There’s an old story about a mathematician asking Paul Samuelson for one idea in economics that was simultaneously true and not obvious.  Samuelson’s answer is here.  Today, I’ve got another: The Chamley-Judd Redistribution Impossibility Theorem.  

Chamley and Judd separately came to the same discovery: In the long run, capital taxes are far more distorting that most economists had thought, so distorting that the optimal tax rate on capital is zero.  If you’ve got a fixed tax bill it’s better to have the workers pay it.  You can search the web for details and qualifications of their result, here’s Yglesias:
The standard “classic” result in this field is, in fact, that an optimal system would have no taxation of investment income. 
He turns to a collection of counterarguments by Piketty and Saez, concluding:
That’s a bit of an exotic argument, but if you want to undermine the standard approach there you have it. 
There, indeed, you do. 

Why isn’t Chamley-Judd more central to economic discussion? Why isn’t it part of the canon that all economists breathe in?  Why isn’t it in our freshman textbooks?  Part of the reason is surely mood affiliation–it’s an uncomfortable result for some to talk about as evidenced by the handwringing I see in most textbook treatments (exception here, big PDF, p.451). The result can’t be waved away as driven by absurd assumptions: It’s not too fragile, it’s too solid. It’s OK to teach Real Business Cycles since we all know (or “know”) that the Federal Reserve and aggregate demand really drive things in the short run.  But to tell people that if we care about the long run, the tax on capital income–on interest, profits, dividends–should be zero?  And to have only “exotic” counterarguments?  Let’s just leave that for the more advanced courses….

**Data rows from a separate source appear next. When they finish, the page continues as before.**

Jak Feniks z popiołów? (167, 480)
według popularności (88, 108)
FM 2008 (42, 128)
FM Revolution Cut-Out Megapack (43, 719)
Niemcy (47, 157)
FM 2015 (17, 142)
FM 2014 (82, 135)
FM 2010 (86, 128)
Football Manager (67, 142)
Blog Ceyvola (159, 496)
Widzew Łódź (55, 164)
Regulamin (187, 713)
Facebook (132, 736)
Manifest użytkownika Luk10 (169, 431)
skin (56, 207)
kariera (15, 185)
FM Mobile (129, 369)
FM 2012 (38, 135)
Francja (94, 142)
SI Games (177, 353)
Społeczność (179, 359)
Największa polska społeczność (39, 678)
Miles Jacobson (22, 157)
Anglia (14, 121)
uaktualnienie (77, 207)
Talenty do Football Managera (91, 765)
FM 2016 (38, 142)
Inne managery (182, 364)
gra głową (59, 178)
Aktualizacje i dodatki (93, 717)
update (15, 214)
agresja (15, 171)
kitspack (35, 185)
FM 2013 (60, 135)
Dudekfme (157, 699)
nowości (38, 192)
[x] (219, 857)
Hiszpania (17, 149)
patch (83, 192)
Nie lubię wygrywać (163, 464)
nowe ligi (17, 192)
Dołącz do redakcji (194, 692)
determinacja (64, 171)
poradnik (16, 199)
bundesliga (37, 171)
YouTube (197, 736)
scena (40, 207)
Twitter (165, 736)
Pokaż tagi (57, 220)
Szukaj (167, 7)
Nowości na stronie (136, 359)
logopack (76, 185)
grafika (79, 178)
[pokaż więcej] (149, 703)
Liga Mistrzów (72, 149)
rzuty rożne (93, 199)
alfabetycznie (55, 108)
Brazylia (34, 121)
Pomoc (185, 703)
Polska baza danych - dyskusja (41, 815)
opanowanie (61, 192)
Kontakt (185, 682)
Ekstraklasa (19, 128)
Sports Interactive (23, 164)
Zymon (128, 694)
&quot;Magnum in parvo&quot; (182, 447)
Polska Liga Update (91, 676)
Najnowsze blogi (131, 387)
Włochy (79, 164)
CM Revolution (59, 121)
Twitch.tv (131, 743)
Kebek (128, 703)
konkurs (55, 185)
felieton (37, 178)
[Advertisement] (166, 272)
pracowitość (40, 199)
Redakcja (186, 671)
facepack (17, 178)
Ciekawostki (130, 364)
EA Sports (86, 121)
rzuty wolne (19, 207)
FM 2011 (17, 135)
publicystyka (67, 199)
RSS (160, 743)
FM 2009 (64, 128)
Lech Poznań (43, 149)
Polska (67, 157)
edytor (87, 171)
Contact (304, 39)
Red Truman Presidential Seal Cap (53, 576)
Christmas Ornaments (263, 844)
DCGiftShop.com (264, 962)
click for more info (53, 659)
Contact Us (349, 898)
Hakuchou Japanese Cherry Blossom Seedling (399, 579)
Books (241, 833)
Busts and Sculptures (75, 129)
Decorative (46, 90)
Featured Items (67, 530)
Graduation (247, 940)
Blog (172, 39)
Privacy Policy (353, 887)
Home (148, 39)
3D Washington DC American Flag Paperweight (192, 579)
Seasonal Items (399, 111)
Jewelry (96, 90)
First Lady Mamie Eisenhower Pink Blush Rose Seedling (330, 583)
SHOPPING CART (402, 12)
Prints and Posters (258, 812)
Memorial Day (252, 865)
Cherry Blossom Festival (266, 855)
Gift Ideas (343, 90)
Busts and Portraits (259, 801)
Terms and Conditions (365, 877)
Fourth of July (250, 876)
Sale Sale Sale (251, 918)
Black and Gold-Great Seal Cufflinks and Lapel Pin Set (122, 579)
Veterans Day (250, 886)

But another reason is just that the proof is too opaque.  I’ve worked it out a few times and while I can see the answer, I don’t really get it the way I do with comparative advantage or the equity premium puzzle or Arrow’s Impossibility Theorem.  
So I decided to take a first step at trying to fix that.  First, let me sum up a key implication of Chamley-Judd: 
Under standard, pretty flexible assumptions, it’s impossible to tax capitalists, give the money to workers, and raise the total long-run income of workers.    

Not, hard, not inefficient, not socially wasteful, not immoral: Impossible. 

If you tax capital income and hand all of the tax revenue to workers, then in the long run (or the “steady state”) you’ll wind up with a smaller capital stock. And since workers use the capital stock to earn their wages, the capital tax pushes down their wages.  
So far so obvious, standard supply-side stuff. At this point, you’re probably guessing that sometimes the taxes you hand to workers are more than the fall in wages, sometimes it’s less…it all depends on the assumptions, depends on the tax rate, depends on this or that.  But the magic of Chamley-Judd is that they proved that “fall in wages > rise in transfer” is a pretty stable result…hence the need for “exotic” counterarguments.  
Rational workers would rather have the extra machines to work with rather than a transfer from a tax on capital, thank you very much. 
Rather than offer you a proof of the result, I offer you an Excel simulation of two economies, one where capitalists pay taxes to workers, and another where the society is taxless. I use standard assumptions, only the usual number of rabbits going into the hat.  Check and see which economy gives the highest total income (wages + transfer payments) to the working class.  Here are a few examples; note that wages fall by more than the rise in the transfer payment: It’s impossible to redistribute total income to workers:
ChamleyJuddExample.JPG
You can tinker with the numbers yourself in the Excel simulation: Change the degree of patience in the society (that changes the savings rate and hence the long-run capital stock) or change the size of the transfer payment to the proletariat (don’t make it too big or it’ll be impossible to pay the bill).  Every time you change the numbers, the Excel simulation tells you whether the Chamley-Judd result holds: It either reports “C-J Vindicated” or “C-J Fail.”  Let me know if you can make their theorem fail.  
I wrote up a derivation of the result here, two pages, some algebra, and a link to an extra Excel simulation. I welcome further attempts to popularize Chamley-Judd; Landsburg does a good job here
One big lesson I draw from Chamley-Judd: Good economic policy doesn’t try to do things that are impossible.  And if the world works roughly the way Chamley and Judd assume it does, a long run policy that redistributes total income from capitalists to workers is impossible.